- [To do]
From the first line to the last, return the data exactly as it stands.

[Records for this task Boundary: Start]

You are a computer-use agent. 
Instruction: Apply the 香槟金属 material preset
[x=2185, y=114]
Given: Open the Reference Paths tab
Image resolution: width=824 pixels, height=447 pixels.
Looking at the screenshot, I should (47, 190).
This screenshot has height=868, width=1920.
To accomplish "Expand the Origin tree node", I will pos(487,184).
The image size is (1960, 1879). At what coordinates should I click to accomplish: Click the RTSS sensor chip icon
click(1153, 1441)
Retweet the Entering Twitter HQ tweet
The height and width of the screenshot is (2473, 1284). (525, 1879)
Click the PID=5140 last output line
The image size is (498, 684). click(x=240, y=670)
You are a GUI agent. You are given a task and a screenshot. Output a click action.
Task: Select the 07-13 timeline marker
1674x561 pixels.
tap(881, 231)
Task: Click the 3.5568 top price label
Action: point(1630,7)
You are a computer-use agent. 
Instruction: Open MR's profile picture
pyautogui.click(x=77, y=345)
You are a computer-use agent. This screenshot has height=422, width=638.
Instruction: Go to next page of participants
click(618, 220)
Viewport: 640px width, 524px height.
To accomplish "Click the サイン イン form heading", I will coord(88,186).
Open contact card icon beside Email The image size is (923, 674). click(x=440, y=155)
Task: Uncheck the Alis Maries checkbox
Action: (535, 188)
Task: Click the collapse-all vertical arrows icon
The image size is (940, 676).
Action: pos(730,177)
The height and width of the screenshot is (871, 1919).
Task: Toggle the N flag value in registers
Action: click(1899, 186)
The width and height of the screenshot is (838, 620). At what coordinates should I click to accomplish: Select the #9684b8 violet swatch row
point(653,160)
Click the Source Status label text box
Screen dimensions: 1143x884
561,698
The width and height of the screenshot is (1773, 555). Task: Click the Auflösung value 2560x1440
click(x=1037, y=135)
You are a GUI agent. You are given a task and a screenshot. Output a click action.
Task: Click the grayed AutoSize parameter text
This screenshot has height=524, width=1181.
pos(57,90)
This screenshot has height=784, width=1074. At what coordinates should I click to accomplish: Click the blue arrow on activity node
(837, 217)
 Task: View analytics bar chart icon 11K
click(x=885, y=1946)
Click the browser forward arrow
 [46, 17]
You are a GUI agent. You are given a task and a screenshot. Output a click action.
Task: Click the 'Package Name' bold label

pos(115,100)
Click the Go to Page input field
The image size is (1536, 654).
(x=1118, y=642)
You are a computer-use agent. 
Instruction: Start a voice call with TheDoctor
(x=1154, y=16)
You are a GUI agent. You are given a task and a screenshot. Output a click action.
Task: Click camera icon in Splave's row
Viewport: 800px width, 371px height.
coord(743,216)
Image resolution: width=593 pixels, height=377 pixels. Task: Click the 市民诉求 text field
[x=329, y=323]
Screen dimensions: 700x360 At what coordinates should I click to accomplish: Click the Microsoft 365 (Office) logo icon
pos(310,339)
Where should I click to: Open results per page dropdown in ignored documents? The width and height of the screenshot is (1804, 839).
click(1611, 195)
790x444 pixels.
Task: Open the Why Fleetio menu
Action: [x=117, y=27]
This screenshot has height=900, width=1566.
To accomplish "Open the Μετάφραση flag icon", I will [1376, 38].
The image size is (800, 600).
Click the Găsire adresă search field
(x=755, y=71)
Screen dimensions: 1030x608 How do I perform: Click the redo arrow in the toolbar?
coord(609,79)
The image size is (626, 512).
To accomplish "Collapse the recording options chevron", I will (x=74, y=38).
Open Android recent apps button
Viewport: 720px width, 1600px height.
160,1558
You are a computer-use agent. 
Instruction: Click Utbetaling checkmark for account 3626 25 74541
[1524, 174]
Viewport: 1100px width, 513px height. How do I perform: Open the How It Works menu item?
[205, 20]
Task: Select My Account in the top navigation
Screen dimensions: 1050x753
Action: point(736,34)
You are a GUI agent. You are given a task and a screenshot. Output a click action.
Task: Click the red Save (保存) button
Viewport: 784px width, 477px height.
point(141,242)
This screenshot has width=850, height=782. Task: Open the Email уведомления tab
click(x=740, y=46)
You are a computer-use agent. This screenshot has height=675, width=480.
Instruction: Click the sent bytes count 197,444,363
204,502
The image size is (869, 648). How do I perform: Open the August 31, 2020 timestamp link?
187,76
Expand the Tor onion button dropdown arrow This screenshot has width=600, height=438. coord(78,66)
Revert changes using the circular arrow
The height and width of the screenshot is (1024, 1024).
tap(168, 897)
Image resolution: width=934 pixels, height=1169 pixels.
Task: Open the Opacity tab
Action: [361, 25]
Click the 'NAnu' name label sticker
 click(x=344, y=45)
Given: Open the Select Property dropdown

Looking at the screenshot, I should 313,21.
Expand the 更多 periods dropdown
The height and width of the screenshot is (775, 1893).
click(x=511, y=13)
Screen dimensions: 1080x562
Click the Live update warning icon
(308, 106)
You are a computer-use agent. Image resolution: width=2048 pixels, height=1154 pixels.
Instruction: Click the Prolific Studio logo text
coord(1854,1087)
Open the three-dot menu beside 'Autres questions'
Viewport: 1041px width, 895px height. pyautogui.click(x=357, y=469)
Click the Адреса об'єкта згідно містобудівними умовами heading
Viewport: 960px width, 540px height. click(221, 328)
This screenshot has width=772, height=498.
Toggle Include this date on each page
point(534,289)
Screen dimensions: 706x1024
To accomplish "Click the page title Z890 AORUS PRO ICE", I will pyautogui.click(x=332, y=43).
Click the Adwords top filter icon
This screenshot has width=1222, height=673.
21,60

[Records for this task Boundary: End]

- [Problem solution]
You are a computer-use agent. 
Instruction: Apply the 香槟金属 material preset
[x=2185, y=114]
Given: Open the Reference Paths tab
Image resolution: width=824 pixels, height=447 pixels.
Looking at the screenshot, I should (47, 190).
This screenshot has height=868, width=1920.
To accomplish "Expand the Origin tree node", I will pos(487,184).
The image size is (1960, 1879). At what coordinates should I click to accomplish: Click the RTSS sensor chip icon
click(1153, 1441)
Retweet the Entering Twitter HQ tweet
The height and width of the screenshot is (2473, 1284). (525, 1879)
Click the PID=5140 last output line
The image size is (498, 684). click(x=240, y=670)
You are a GUI agent. You are given a task and a screenshot. Output a click action.
Task: Select the 07-13 timeline marker
1674x561 pixels.
tap(881, 231)
Task: Click the 3.5568 top price label
Action: point(1630,7)
You are a computer-use agent. 
Instruction: Open MR's profile picture
pyautogui.click(x=77, y=345)
You are a computer-use agent. This screenshot has height=422, width=638.
Instruction: Go to next page of participants
click(618, 220)
Viewport: 640px width, 524px height.
To accomplish "Click the サイン イン form heading", I will coord(88,186).
Open contact card icon beside Email The image size is (923, 674). click(x=440, y=155)
Task: Uncheck the Alis Maries checkbox
Action: (535, 188)
Task: Click the collapse-all vertical arrows icon
The image size is (940, 676).
Action: pos(730,177)
The height and width of the screenshot is (871, 1919).
Task: Toggle the N flag value in registers
Action: click(1899, 186)
The width and height of the screenshot is (838, 620). At what coordinates should I click to accomplish: Select the #9684b8 violet swatch row
point(653,160)
Click the Source Status label text box
Screen dimensions: 1143x884
561,698
The width and height of the screenshot is (1773, 555). Task: Click the Auflösung value 2560x1440
click(x=1037, y=135)
You are a GUI agent. You are given a task and a screenshot. Output a click action.
Task: Click the grayed AutoSize parameter text
This screenshot has height=524, width=1181.
pos(57,90)
This screenshot has height=784, width=1074. At what coordinates should I click to accomplish: Click the blue arrow on activity node
(837, 217)
 Task: View analytics bar chart icon 11K
click(x=885, y=1946)
Click the browser forward arrow
 [46, 17]
You are a GUI agent. You are given a task and a screenshot. Output a click action.
Task: Click the 'Package Name' bold label

pos(115,100)
Click the Go to Page input field
The image size is (1536, 654).
(x=1118, y=642)
You are a computer-use agent. 
Instruction: Start a voice call with TheDoctor
(x=1154, y=16)
You are a GUI agent. You are given a task and a screenshot. Output a click action.
Task: Click camera icon in Splave's row
Viewport: 800px width, 371px height.
coord(743,216)
Image resolution: width=593 pixels, height=377 pixels. Task: Click the 市民诉求 text field
[x=329, y=323]
Screen dimensions: 700x360 At what coordinates should I click to accomplish: Click the Microsoft 365 (Office) logo icon
pos(310,339)
Where should I click to: Open results per page dropdown in ignored documents? The width and height of the screenshot is (1804, 839).
click(1611, 195)
790x444 pixels.
Task: Open the Why Fleetio menu
Action: [x=117, y=27]
This screenshot has height=900, width=1566.
To accomplish "Open the Μετάφραση flag icon", I will [1376, 38].
The image size is (800, 600).
Click the Găsire adresă search field
(x=755, y=71)
Screen dimensions: 1030x608 How do I perform: Click the redo arrow in the toolbar?
coord(609,79)
The image size is (626, 512).
To accomplish "Collapse the recording options chevron", I will (x=74, y=38).
Open Android recent apps button
Viewport: 720px width, 1600px height.
160,1558
You are a computer-use agent. 
Instruction: Click Utbetaling checkmark for account 3626 25 74541
[1524, 174]
Viewport: 1100px width, 513px height. How do I perform: Open the How It Works menu item?
[205, 20]
Task: Select My Account in the top navigation
Screen dimensions: 1050x753
Action: point(736,34)
You are a GUI agent. You are given a task and a screenshot. Output a click action.
Task: Click the red Save (保存) button
Viewport: 784px width, 477px height.
point(141,242)
This screenshot has width=850, height=782. Task: Open the Email уведомления tab
click(x=740, y=46)
You are a computer-use agent. This screenshot has height=675, width=480.
Instruction: Click the sent bytes count 197,444,363
204,502
The image size is (869, 648). How do I perform: Open the August 31, 2020 timestamp link?
187,76
Expand the Tor onion button dropdown arrow This screenshot has width=600, height=438. coord(78,66)
Revert changes using the circular arrow
The height and width of the screenshot is (1024, 1024).
tap(168, 897)
Image resolution: width=934 pixels, height=1169 pixels.
Task: Open the Opacity tab
Action: [361, 25]
Click the 'NAnu' name label sticker
 click(x=344, y=45)
Given: Open the Select Property dropdown

Looking at the screenshot, I should 313,21.
Expand the 更多 periods dropdown
The height and width of the screenshot is (775, 1893).
click(x=511, y=13)
Screen dimensions: 1080x562
Click the Live update warning icon
(308, 106)
You are a computer-use agent. Image resolution: width=2048 pixels, height=1154 pixels.
Instruction: Click the Prolific Studio logo text
coord(1854,1087)
Open the three-dot menu beside 'Autres questions'
Viewport: 1041px width, 895px height. pyautogui.click(x=357, y=469)
Click the Адреса об'єкта згідно містобудівними умовами heading
Viewport: 960px width, 540px height. click(221, 328)
This screenshot has width=772, height=498.
Toggle Include this date on each page
point(534,289)
Screen dimensions: 706x1024
To accomplish "Click the page title Z890 AORUS PRO ICE", I will pyautogui.click(x=332, y=43).
Click the Adwords top filter icon
This screenshot has width=1222, height=673.
21,60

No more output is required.